Раиса, с головой погруженная в свои мысли, посмотрела на ребенка с таким состраданием, что это его буквально потрясло.
- Не надо так грустить, мама. Я тебя люблю. Так же, как его. Так же, как ты его любишь. Ведь ты его любишь, правда?
Глаза Раисы потемнели, зрачки стали огромными. Гриша испугался:
- Что с тобой, мама?
- Ничего, ничего.
- Скажи, я хочу знать.
- Ты еще очень маленький. Слишком маленький, чтобы что-то понять.
В ее голосе, во взгляде Гриша различил какую-то дрожь и в замешательстве умолк. Почувствовал, что откуда-то надвигается угроза. Его комната ему больше не принадлежала, игрушки - тоже: кто-то хотел разлучить его с матерью, как уже разлучил с отцом. Мир был полон воров, тех, кто крадет души, убивает поэтов и рвет книги. В таком мире сироты живут одиноко, без родных и близких.
Завещание Пальтиеля Коссовера
С вашего разрешения, гражданин следователь, я хотел бы прежде, чем начать - а начну я с конца, так как чувствую: он близок, - выразить вам благодарность.
Вы любезно согласились дать мне разрешение и здесь заниматься своим профессиональным делом. Вы даже предложили мне тему: "Напишите книгу о собственной жизни".
И вот, благодаря вашему благорасположению, я пользуюсь привилегией, которая в нашей традиции дается одним праведным. Им сообщается о приближении смерти. Чтобы они оказались в силах дожить до нее, а особенно чтобы подготовиться, привести в порядок свои дела. И мысли. И воспоминания.
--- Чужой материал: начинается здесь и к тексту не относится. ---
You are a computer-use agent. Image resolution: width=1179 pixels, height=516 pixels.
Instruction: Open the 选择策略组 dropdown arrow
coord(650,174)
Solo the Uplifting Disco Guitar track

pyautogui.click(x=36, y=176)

А буду ли я "праведником"? Конечно, я шучу. Превращусь ли я в него в ваших глазах или как минимум благодаря вам? Этот религиозный термин здесь, как мне представляется, самым забавным образом уместен, ибо разве наши отношения, гражданин следователь, не эволюционировали с самого начала под влиянием некой религии? Вы призывали меня "покаяться", "признаться, как на исповеди", "очиститься", "искупить", "загладить вину", заслужить "прощение", стать достойным "спасения" - все эти действия имеют религиозную подкладку. Священник вы или инквизитор, но вы служите Партии, чьи свойства уже из разряда божественных: она великая, героическая, всемогущая и несущая мир, непобедимая, всеведущ…
Если время мне позволит, гражданин следователь, я когда-нибудь к этому еще вернусь. А сначала о признаниях.
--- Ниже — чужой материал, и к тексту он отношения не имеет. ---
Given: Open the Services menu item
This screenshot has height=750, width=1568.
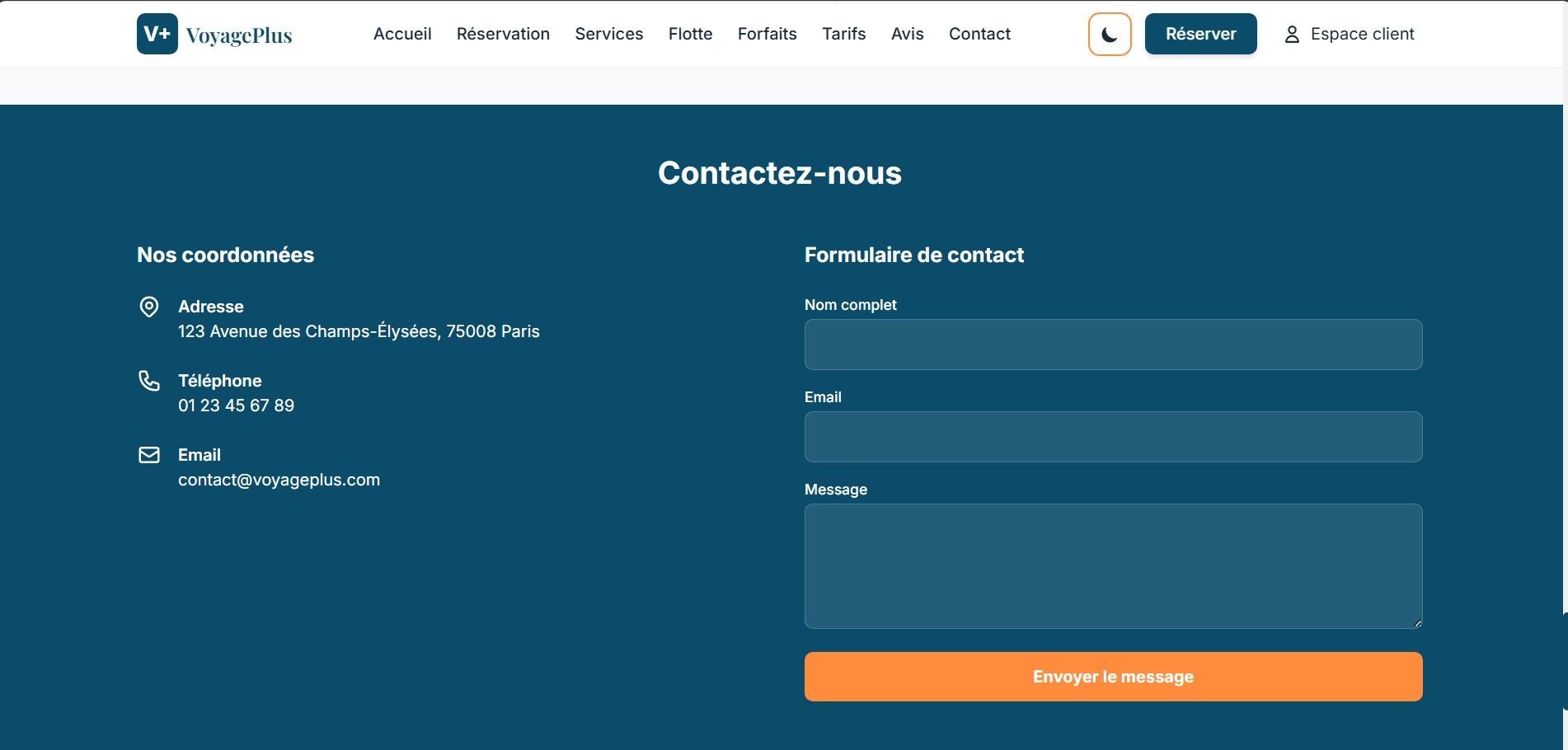Looking at the screenshot, I should (x=609, y=34).
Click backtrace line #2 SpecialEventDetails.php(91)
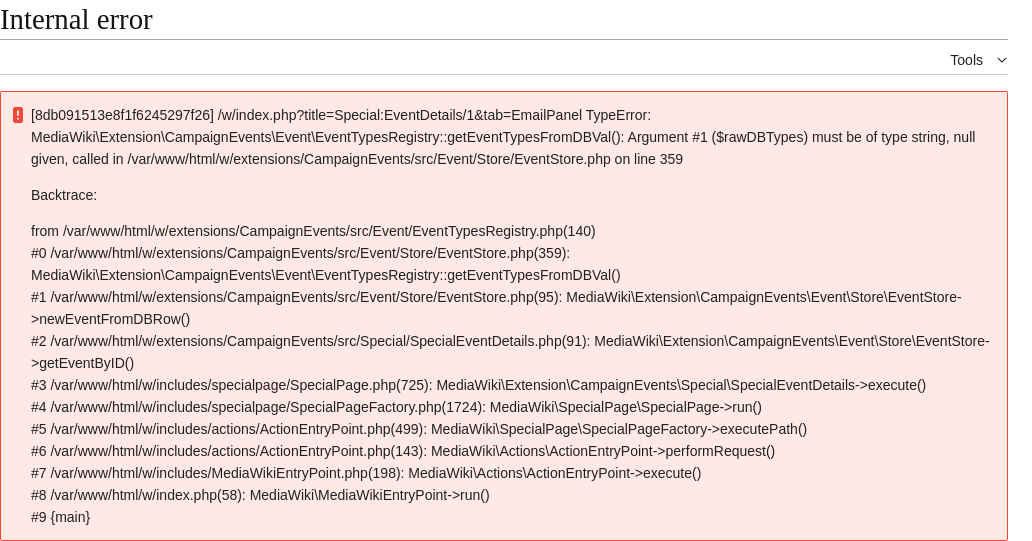 click(510, 352)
Тысячу раз вы меня допрашивали о тех обстоятельствах содеянного, которые мне вменяются в вину. И столько же раз я отвечал вам, что ваше обвинение разваливается на ходу.
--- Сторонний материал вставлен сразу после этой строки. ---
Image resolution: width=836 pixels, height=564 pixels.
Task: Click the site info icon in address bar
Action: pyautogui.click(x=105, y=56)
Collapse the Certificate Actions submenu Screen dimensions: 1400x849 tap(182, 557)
Сегодня в качестве благодарного ответа на вашу услугу имею честь вам сообщить, что я уже так не думаю: я признаю, что виновен. Не по всем пунктам, не по тем, что касаются еще каких-то людей, кроме меня, а только в том, что для меня - а значит, и для вас также - имеет чисто символическую ценность.
Я объявляю себя виновным (я выражаюсь определенно: именно виновным, а не виноватым) в том, что испытывал чувство, родственное ненависти, по отношению к славной русской нации, в лоне которой вырос и за которую сражался на фронте.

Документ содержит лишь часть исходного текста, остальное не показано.